What you need to do ::
Each line of the data below that carries the word "agent" needs to be copied.

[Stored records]
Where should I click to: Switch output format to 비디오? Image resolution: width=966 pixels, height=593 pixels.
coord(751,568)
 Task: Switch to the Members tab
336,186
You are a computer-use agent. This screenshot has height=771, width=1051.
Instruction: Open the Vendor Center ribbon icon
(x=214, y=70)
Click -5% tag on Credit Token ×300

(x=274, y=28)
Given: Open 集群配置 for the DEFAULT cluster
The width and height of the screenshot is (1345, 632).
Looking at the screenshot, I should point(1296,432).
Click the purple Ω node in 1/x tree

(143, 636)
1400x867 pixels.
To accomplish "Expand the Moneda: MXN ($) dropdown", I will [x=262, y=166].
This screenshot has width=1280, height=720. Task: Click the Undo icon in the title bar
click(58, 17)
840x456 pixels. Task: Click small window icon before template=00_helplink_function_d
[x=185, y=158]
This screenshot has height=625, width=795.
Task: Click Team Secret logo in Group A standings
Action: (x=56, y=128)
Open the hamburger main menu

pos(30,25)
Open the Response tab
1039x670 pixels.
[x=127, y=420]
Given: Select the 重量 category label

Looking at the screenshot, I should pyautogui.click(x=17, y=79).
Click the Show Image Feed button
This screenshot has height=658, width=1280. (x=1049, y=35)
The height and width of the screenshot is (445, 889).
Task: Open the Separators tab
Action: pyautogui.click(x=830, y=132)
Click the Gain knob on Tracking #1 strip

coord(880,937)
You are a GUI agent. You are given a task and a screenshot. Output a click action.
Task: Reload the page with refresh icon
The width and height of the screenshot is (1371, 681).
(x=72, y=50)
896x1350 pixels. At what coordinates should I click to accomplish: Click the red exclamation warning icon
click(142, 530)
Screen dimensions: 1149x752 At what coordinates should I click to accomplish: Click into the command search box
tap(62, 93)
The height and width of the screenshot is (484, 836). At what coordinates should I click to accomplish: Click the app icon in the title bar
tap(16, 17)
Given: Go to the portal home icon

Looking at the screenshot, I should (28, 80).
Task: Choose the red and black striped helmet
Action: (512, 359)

Reply ::
You are a computer-use agent. This screenshot has height=771, width=1051.
You are a GUI agent. You are given a task and a screenshot. Output a click action.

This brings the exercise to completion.